Reproduce verbatim every line of the records below, from the very first line down to and including the line that contains "tap(1244, 186)".

Rows of pointing data
——————
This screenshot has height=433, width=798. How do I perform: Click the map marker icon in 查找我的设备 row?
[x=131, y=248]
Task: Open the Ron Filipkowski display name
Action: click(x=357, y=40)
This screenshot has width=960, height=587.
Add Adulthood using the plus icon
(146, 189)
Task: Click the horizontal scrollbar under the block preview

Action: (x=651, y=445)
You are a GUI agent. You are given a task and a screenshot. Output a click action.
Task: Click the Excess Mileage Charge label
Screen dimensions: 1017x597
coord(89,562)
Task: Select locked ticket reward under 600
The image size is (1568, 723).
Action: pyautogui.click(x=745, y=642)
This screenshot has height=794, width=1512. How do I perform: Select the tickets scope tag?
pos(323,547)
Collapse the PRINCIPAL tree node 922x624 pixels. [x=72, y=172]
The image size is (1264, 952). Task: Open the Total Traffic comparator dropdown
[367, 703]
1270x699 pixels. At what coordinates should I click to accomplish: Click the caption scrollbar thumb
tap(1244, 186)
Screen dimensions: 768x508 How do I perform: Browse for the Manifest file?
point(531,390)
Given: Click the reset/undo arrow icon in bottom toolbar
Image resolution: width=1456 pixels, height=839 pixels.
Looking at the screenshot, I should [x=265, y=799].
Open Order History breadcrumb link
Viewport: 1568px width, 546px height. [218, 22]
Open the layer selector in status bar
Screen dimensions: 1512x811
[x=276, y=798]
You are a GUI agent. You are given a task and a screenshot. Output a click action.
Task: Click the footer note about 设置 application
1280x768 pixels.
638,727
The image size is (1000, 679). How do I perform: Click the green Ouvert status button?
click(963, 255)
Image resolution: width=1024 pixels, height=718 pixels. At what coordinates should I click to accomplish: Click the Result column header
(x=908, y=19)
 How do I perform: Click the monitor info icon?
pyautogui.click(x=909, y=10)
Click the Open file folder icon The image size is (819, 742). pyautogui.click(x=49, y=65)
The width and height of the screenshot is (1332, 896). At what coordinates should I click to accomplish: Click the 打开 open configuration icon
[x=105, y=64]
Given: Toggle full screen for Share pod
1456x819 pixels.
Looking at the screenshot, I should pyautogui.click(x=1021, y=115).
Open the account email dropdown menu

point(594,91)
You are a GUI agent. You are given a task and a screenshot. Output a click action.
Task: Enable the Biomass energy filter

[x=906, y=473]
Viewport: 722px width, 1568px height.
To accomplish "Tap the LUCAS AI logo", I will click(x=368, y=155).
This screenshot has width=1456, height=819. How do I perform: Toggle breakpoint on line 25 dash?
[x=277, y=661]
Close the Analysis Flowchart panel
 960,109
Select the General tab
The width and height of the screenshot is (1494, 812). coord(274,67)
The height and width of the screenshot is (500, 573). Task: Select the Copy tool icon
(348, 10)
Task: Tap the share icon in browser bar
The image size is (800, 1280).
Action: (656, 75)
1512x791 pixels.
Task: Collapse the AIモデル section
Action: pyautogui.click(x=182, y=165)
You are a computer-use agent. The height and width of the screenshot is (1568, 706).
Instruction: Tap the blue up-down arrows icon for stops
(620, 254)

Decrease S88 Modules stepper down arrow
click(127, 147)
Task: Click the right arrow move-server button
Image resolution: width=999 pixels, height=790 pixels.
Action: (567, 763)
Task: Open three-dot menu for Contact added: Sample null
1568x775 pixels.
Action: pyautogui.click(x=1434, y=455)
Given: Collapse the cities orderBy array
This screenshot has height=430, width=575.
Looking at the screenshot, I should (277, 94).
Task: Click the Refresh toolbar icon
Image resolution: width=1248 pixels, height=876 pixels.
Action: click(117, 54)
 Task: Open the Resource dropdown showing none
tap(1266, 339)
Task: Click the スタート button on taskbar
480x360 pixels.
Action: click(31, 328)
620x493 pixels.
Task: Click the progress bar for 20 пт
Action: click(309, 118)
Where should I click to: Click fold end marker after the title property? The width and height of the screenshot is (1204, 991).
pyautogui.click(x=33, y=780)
——————
▶ **Response for this exercise**:
This screenshot has height=433, width=798. How do I perform: Click the map marker icon in 查找我的设备 row?
[x=131, y=248]
Task: Open the Ron Filipkowski display name
Action: click(x=357, y=40)
This screenshot has width=960, height=587.
Add Adulthood using the plus icon
(146, 189)
Task: Click the horizontal scrollbar under the block preview

Action: (x=651, y=445)
You are a GUI agent. You are given a task and a screenshot. Output a click action.
Task: Click the Excess Mileage Charge label
Screen dimensions: 1017x597
coord(89,562)
Task: Select locked ticket reward under 600
The image size is (1568, 723).
Action: pyautogui.click(x=745, y=642)
This screenshot has height=794, width=1512. How do I perform: Select the tickets scope tag?
pos(323,547)
Collapse the PRINCIPAL tree node 922x624 pixels. [x=72, y=172]
The image size is (1264, 952). Task: Open the Total Traffic comparator dropdown
[367, 703]
1270x699 pixels. At what coordinates should I click to accomplish: Click the caption scrollbar thumb
tap(1244, 186)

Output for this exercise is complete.